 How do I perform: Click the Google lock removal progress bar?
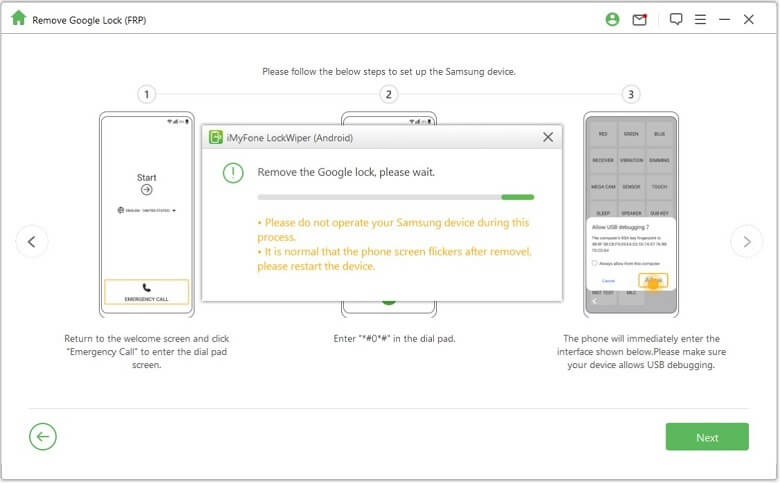click(396, 197)
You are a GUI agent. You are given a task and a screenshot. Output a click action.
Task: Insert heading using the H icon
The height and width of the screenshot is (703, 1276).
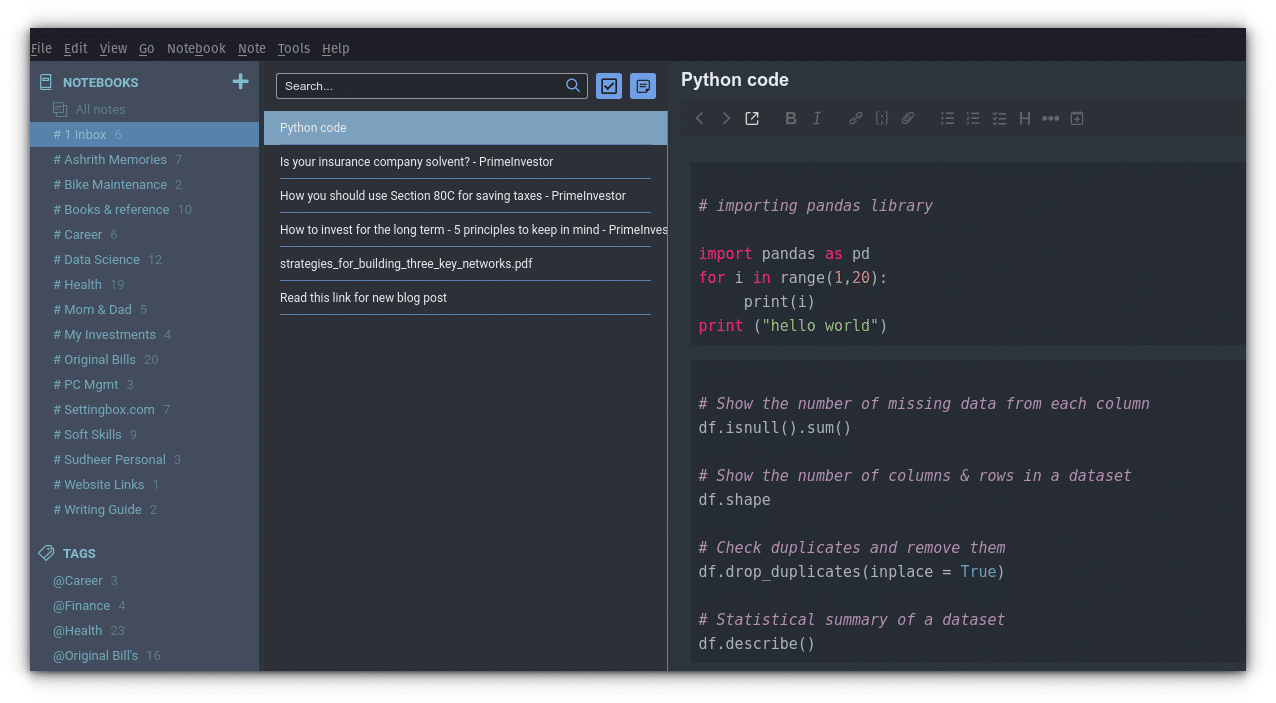[x=1025, y=118]
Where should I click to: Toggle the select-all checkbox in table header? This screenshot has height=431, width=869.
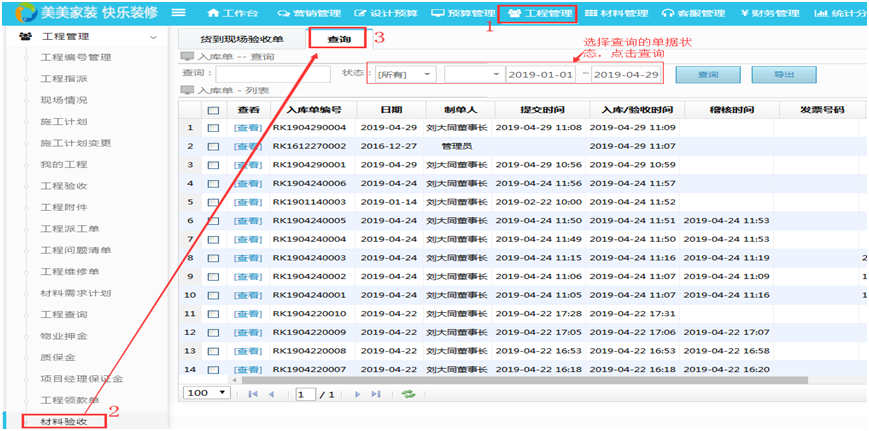click(x=212, y=109)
+++++
Exercise -> Reproduce the data above word for word, leaving out the pictures.

Result of the exercise ->
 How do I perform: Click the Google lock removal progress bar?
click(396, 197)
You are a GUI agent. You are given a task and a screenshot. Output a click action.
Task: Insert heading using the H icon
The height and width of the screenshot is (703, 1276).
[x=1025, y=118]
Where should I click to: Toggle the select-all checkbox in table header? This screenshot has height=431, width=869.
click(x=212, y=109)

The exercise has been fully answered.